The core problem OpenTelemetry and Jaeger solve is the "black box" problem in microservices. When a request fails, or is slow, you don’t know where it failed or why it’s slow. This system lets you see the entire request path, pinpointing latency and errors.
The tracer.Start(ctx, "spanName") call is where the magic happens. It creates a new span, attaches it to the current trace context (ctx), and returns an updated context that includes this new span. This context is then passed down to subsequent calls, linking them together. defer span.End() is crucial; it marks the span as complete and sends its data.
The resource.NewWithAttributes part tells Jaeger about your service. The semconv.ServiceName("my-app") is how Jaeger will group traces from this particular application. Without it, all your services would just appear as "unknown."
The trace.WithBatcher(exporter) configures OpenTelemetry to send spans in batches to the Jaeger exporter. This is a performance optimization. Sending each span individually would be very inefficient.
The most surprising thing is how much instrumentation can hide performance issues if you’re not careful about sampling. By default, many tracing systems sample 100% of traces. This means every single request adds overhead and generates data. If you have a high-throughput service, this can become a significant performance bottleneck itself, masking the very issues you’re trying to diagnose. You might see a spike in latency and attribute it to a database call, when in reality, it’s the tracing overhead on every request.

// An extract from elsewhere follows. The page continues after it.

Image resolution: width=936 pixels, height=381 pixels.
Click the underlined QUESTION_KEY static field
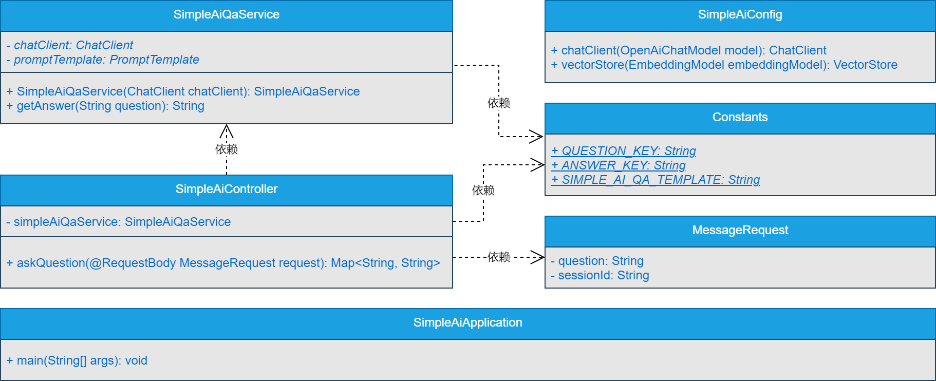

If you want to reduce overhead, you’d typically implement adaptive sampling. For example, you might sample 100% of errors but only 1% of successful requests. This gives you visibility into problems without drowning in data or performance impact.
The next thing you’ll likely explore is adding metrics and logs to your traces, correlating them to get an even richer picture of your system’s behavior.